Le même que le nouveau-né Fondation Fiocchetto Lilla, présenté aujourd’hui à Milan. Familles et ex-malades unis contre ce qui a désormais pris les contours d’une “véritable urgence nationale et sociale”. Anorexie, boulimie, frénésie alimentaire, vigorexsie, orthorexie : les troubles du comportement alimentaire – dits DCA ou, plus récemment, ADN (troubles de la nutrition et de l’alimentation) – après la pandémie ont atteint « des chiffres qu’on ne peut plus ignorer : une augmentation qui est proche de 40 %, une croissance des hospitalisations qui atteint 50 % ». Cette nouvelle réalité est née à Grosseto des expériences et de l’engagement de ceux qui ont personnellement lutté contre ces pathologies (anciens patients, mères, pères, frères, sœurs, amis, compagnons). Une réalité qui rassemble les bonnes choses qui ont été construites avec des associations telles que ‘Così come sei’, fondée par Francesca Lazzari, qui a perdu l’un de ses 4 enfants ; « Mi nutrito di vita », présidé par Stefano Tavilla, qui a vu sa fille mourir, Micaela Bozzolasco et Sebastiano Ruzza qui ont vécu la maladie sur leur propre peau ; ‘Perle Onlus’, fondée par Mariella Falsini qui connaît la maladie de près, Simona Corridori, créatrice du code lilas, et Maria Carla Martinuzzi, pédiatre. Ces trois associations créent aujourd’hui, en tant que membres fondateurs, une nouvelle réalité « d’envergure nationale ».
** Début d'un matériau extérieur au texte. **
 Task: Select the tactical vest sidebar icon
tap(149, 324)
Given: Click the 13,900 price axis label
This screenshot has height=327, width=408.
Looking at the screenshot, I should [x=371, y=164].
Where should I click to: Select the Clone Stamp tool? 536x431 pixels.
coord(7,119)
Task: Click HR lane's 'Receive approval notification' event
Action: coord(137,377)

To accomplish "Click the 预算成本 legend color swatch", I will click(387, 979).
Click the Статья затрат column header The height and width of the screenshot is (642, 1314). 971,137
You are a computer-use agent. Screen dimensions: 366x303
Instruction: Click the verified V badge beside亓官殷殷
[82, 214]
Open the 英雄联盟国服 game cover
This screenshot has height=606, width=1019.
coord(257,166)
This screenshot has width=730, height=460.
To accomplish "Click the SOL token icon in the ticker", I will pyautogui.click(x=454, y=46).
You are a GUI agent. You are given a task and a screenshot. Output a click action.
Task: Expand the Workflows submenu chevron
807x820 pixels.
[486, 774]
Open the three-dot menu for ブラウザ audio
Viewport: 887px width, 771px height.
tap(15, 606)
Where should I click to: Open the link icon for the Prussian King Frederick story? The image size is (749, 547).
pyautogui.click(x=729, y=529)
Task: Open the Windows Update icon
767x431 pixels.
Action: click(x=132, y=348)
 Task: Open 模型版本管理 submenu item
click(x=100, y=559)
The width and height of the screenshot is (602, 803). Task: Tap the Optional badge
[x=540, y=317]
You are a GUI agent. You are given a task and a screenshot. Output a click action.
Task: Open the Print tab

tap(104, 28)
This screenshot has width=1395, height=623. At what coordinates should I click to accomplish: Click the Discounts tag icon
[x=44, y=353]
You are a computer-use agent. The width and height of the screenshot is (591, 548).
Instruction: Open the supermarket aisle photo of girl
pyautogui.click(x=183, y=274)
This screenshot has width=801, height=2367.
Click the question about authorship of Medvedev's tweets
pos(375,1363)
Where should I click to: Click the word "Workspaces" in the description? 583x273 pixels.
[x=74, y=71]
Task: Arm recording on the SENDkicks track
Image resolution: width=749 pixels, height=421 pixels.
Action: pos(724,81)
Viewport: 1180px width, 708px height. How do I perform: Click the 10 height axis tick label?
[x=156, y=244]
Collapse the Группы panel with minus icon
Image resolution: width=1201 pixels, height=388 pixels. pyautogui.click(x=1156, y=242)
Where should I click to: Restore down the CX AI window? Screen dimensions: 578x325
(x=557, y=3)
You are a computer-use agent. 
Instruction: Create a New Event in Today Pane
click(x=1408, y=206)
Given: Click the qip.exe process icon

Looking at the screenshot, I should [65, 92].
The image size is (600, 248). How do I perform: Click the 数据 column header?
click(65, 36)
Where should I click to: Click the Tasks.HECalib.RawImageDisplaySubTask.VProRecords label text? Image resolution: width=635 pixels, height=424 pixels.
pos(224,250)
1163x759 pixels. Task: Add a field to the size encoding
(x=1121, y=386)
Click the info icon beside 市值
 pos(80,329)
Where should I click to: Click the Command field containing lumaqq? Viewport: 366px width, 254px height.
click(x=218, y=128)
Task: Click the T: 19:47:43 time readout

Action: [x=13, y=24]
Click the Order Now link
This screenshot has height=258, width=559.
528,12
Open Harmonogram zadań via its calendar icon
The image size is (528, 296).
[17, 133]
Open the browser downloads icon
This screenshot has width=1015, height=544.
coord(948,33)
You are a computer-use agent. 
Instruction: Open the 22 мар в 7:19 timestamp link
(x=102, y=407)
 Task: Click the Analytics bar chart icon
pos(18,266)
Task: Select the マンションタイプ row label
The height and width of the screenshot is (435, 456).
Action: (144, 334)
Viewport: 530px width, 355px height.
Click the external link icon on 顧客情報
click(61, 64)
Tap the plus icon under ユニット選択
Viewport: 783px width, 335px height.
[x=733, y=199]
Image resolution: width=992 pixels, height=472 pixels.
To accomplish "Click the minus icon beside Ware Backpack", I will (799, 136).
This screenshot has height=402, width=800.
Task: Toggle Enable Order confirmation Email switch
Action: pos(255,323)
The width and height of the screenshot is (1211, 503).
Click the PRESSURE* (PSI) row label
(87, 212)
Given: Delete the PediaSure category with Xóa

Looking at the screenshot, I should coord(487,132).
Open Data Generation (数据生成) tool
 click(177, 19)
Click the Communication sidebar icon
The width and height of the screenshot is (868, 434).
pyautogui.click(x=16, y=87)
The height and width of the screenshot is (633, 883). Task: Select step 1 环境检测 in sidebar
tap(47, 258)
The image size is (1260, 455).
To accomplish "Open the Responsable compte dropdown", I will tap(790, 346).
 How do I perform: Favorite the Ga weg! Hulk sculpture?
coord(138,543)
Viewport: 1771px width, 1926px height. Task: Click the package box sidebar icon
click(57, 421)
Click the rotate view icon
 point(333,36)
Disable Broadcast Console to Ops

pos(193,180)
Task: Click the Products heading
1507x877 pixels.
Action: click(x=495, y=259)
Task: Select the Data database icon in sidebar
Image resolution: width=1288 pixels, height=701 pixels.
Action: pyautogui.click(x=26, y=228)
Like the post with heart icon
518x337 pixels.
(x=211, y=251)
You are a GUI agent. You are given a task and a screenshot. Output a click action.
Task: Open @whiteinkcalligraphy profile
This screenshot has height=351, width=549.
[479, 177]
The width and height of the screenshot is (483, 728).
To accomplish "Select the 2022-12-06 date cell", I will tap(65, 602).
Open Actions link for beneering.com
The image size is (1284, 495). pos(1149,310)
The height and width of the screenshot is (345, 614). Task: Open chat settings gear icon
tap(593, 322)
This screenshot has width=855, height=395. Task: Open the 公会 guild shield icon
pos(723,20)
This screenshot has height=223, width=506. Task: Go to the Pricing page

La Fondation Fiocchetto Lilla “entend promouvoir les soins, la recherche, la formation, la prévention, la rapidité de traitement, l’écoute, la crédibilité, la continuité des soins et des parcours de guérison. En un seul mot : le concret”, expliquent les promoteurs de l’initiative. Après des années passées « à aider les gens, à dialoguer avec les institutions locales et nationales, à faire de la prévention et de l’information, à sensibiliser les citoyens, à approfondir et à stimuler les compétences professionnelles, l’heure est venue du chemin long et souvent douloureux parcouru jusqu’ici pour entreprendre de nouvelles routes, avec des moyens adaptés aux défis nouveaux et croissants ». Le rêve est que “derrière chaque arc lilas, il n’y a que des histoires de victoire”.